Every seduction has two elements that you must analyze and understand: first, yourself and what is seductive about you; and second, your target and the actions that will penetrate their defenses and create surrender. The two sides are equally important. If you strategize without paying attention to the parts of your character that draw people to you, you will be seen as a mechanical seducer, slimy and manipulative. If you rely on your seductive personality without paying attention to the other person, you will make terrible mistakes and limit your potential.
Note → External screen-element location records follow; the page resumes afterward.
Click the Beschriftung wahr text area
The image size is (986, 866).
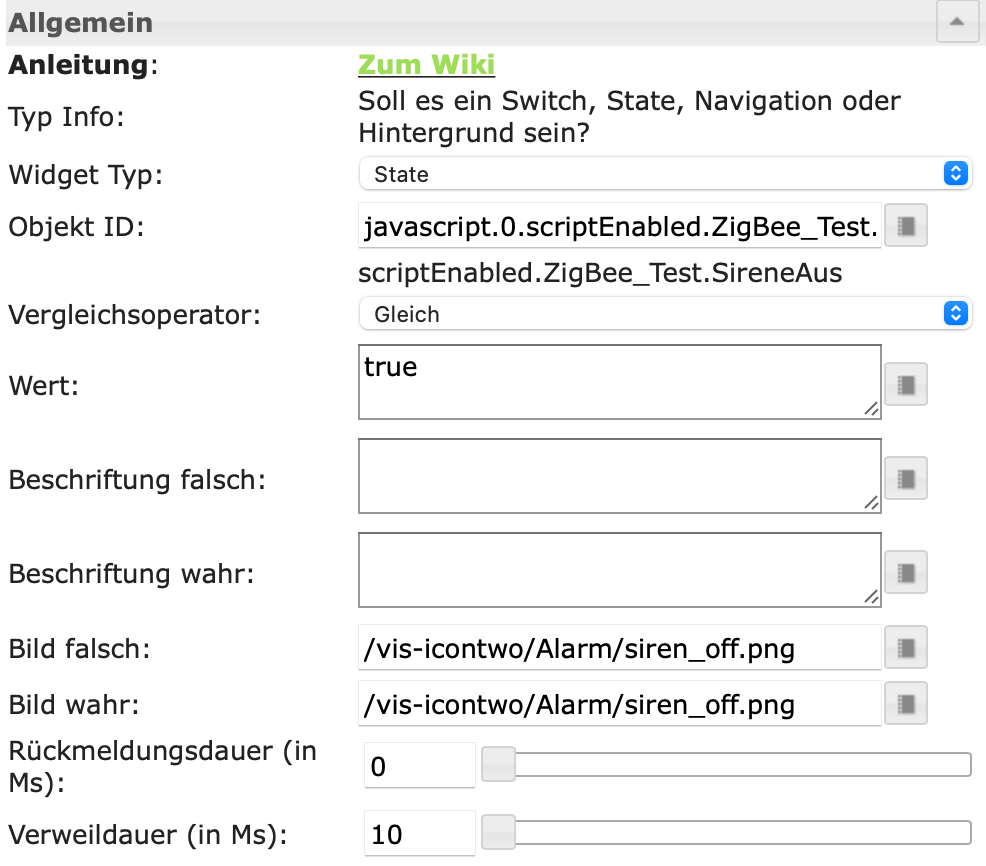point(619,570)
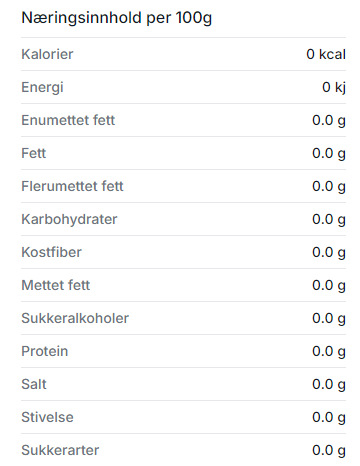The width and height of the screenshot is (360, 466).
Task: Click the Karbohydrater row label
Action: pyautogui.click(x=69, y=220)
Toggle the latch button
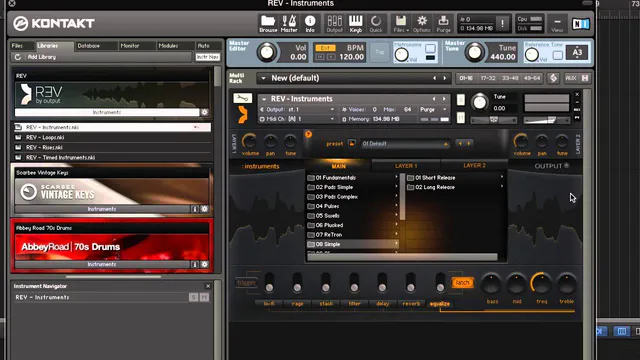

Consequently, The Art of Seduction is divided into two parts. The first half, “The Seductive Character,” describes the nine types of seducer, plus the Anti-Seducer. Studying these types will make you aware of what is inherently seductive in your character, the basic building block of any seduction. The second half, “The Seductive Process,” includes the twenty—four maneuvers and strategies that will instruct you on how to create a spell, break down people’s resistance, give movement and force to your seduction, and induce surrender in your target. As a kind of bridge between the two parts, there is a chapter on the eighteen types of victims of a seduction—each of them missing something from their lives, each cradling an emptiness you can fill. Knowing what type you are dealing with will help you put into practice the ideas in both sections. Ignore any part of this book and you will be an incomplete seducer.
The ideas and strategies in The Art of Seduction are based on the writings and historical accounts of the most successful seducers in history. The sources include the seducers’ own memoirs (by Casanova, Errol Flynn, Natalie Barney, Marilyn Monroe); biographies (of Cleopatra, Josephine Bonaparte, John F. Kennedy, Duke Ellington); handbooks on the subject (most notably Ovid’s Art of Love); and fictional accounts of seductions (Choderlos de Laclos’s Dangerous Liaisons, Søren Kierkegaard’s The Seducer’s Diary, Murasaki Shikibu’s The Tale of Genji). The heroes and heroines of these literary works are generally modeled on real-life seducers. The strategies they employ reveal the intimate connection between fiction and seduction, creating illusion and leading a person along. In putting the book’s lessons into practice, you will be following in the path of the greatest masters of the art.
Finally, the spirit that will make you a consummate seducer is the spirit in which you should read this book. The French writer Denis Diderot once wrote, “I give my mind the liberty to follow the first wise or foolish idea that presents itself, just as in the avenue de Foy our dissolute youths follow close on the heels of some strumpet, then leave her to pursue another, attacking all of them and attaching themselves to none. My thoughts are my strumpets.” He meant that he let himself be seduced by ideas, following whichever one caught his fancy until a better one came along, his thoughts infused with a kind of sexual excitement. Once you enter these pages, do as Diderot advised: let yourself be lured by the stories and ideas, your mind open and your thoughts fluid. Slowly you will find yourself absorbing the poison through the skin and you will begin to see everything as a seduction, including the way you think and how you look at the world.
Most virtue is a demand for greater seduction.